● EXERCISE DESCRIPTION
Copy out all of the rows below word for word, changing nothing.
+ + + + + + +
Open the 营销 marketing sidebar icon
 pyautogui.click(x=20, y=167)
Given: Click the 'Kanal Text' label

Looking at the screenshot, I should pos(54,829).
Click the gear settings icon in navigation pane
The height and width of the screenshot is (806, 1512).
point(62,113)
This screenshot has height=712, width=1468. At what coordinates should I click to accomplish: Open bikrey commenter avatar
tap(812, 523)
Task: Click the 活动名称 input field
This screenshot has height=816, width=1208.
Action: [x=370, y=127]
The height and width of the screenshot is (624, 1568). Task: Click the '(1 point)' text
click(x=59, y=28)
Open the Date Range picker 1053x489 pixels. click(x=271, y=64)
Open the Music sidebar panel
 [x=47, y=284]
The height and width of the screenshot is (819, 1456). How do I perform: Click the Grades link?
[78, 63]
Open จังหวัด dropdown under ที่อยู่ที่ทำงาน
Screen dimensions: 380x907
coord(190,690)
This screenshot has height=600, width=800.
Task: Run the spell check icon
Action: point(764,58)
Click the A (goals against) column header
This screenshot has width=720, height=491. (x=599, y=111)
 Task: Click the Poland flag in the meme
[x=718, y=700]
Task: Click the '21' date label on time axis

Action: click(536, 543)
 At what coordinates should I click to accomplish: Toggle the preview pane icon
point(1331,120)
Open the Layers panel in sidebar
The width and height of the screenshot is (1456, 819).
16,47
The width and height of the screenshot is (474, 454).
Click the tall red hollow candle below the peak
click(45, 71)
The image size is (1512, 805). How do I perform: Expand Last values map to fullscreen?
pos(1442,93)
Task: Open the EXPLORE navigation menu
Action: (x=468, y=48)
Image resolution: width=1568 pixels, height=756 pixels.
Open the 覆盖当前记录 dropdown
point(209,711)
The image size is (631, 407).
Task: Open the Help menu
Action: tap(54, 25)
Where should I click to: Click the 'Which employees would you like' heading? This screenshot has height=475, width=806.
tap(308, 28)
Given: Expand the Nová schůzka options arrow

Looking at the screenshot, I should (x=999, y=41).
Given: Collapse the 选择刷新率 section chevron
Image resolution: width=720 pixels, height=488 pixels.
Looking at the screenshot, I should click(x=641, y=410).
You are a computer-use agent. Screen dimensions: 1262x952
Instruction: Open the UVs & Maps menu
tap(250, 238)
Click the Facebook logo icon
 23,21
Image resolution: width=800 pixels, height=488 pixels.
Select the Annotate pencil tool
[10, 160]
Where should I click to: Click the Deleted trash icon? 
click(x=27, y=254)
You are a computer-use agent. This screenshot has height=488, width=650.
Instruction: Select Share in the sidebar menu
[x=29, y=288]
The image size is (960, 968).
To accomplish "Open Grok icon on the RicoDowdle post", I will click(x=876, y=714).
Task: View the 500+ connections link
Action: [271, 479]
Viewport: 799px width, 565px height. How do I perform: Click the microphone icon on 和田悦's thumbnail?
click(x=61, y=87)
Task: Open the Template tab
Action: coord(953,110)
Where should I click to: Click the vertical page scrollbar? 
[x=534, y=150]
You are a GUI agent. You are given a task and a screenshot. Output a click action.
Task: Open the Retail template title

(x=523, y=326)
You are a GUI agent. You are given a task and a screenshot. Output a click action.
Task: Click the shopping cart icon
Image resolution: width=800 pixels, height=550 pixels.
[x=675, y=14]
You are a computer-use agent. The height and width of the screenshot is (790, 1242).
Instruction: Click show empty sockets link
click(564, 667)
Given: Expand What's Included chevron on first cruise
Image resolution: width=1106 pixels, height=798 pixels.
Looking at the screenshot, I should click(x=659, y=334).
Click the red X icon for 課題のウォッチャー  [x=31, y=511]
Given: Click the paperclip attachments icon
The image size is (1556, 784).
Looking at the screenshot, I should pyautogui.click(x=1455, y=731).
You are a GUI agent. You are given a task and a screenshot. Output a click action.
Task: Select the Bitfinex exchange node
+ + + + + + +
● RESULT OF THE EXERCISE
Open the 营销 marketing sidebar icon
 pyautogui.click(x=20, y=167)
Given: Click the 'Kanal Text' label

Looking at the screenshot, I should pos(54,829).
Click the gear settings icon in navigation pane
The height and width of the screenshot is (806, 1512).
point(62,113)
This screenshot has height=712, width=1468. At what coordinates should I click to accomplish: Open bikrey commenter avatar
tap(812, 523)
Task: Click the 活动名称 input field
This screenshot has height=816, width=1208.
Action: [x=370, y=127]
The height and width of the screenshot is (624, 1568). Task: Click the '(1 point)' text
click(x=59, y=28)
Open the Date Range picker 1053x489 pixels. click(x=271, y=64)
Open the Music sidebar panel
 [x=47, y=284]
The height and width of the screenshot is (819, 1456). How do I perform: Click the Grades link?
[78, 63]
Open จังหวัด dropdown under ที่อยู่ที่ทำงาน
Screen dimensions: 380x907
coord(190,690)
This screenshot has height=600, width=800.
Task: Run the spell check icon
Action: point(764,58)
Click the A (goals against) column header
This screenshot has width=720, height=491. (x=599, y=111)
 Task: Click the Poland flag in the meme
[x=718, y=700]
Task: Click the '21' date label on time axis

Action: click(536, 543)
 At what coordinates should I click to accomplish: Toggle the preview pane icon
point(1331,120)
Open the Layers panel in sidebar
The width and height of the screenshot is (1456, 819).
16,47
The width and height of the screenshot is (474, 454).
Click the tall red hollow candle below the peak
click(45, 71)
The image size is (1512, 805). How do I perform: Expand Last values map to fullscreen?
pos(1442,93)
Task: Open the EXPLORE navigation menu
Action: (x=468, y=48)
Image resolution: width=1568 pixels, height=756 pixels.
Open the 覆盖当前记录 dropdown
point(209,711)
The image size is (631, 407).
Task: Open the Help menu
Action: tap(54, 25)
Where should I click to: Click the 'Which employees would you like' heading? This screenshot has height=475, width=806.
tap(308, 28)
Given: Expand the Nová schůzka options arrow

Looking at the screenshot, I should (x=999, y=41).
Given: Collapse the 选择刷新率 section chevron
Image resolution: width=720 pixels, height=488 pixels.
Looking at the screenshot, I should click(x=641, y=410).
You are a computer-use agent. Screen dimensions: 1262x952
Instruction: Open the UVs & Maps menu
tap(250, 238)
Click the Facebook logo icon
 23,21
Image resolution: width=800 pixels, height=488 pixels.
Select the Annotate pencil tool
[10, 160]
Where should I click to: Click the Deleted trash icon? 
click(x=27, y=254)
You are a computer-use agent. This screenshot has height=488, width=650.
Instruction: Select Share in the sidebar menu
[x=29, y=288]
The image size is (960, 968).
To accomplish "Open Grok icon on the RicoDowdle post", I will click(x=876, y=714).
Task: View the 500+ connections link
Action: [271, 479]
Viewport: 799px width, 565px height. How do I perform: Click the microphone icon on 和田悦's thumbnail?
click(x=61, y=87)
Task: Open the Template tab
Action: coord(953,110)
Where should I click to: Click the vertical page scrollbar? 
[x=534, y=150]
You are a GUI agent. You are given a task and a screenshot. Output a click action.
Task: Open the Retail template title

(x=523, y=326)
You are a GUI agent. You are given a task and a screenshot. Output a click action.
Task: Click the shopping cart icon
Image resolution: width=800 pixels, height=550 pixels.
[x=675, y=14]
You are a computer-use agent. The height and width of the screenshot is (790, 1242).
Instruction: Click show empty sockets link
click(564, 667)
Given: Expand What's Included chevron on first cruise
Image resolution: width=1106 pixels, height=798 pixels.
Looking at the screenshot, I should click(x=659, y=334).
Click the red X icon for 課題のウォッチャー  [x=31, y=511]
Given: Click the paperclip attachments icon
The image size is (1556, 784).
Looking at the screenshot, I should pyautogui.click(x=1455, y=731).
You are a GUI agent. You are given a task and a screenshot. Output a click action.
Task: Select the Bitfinex exchange node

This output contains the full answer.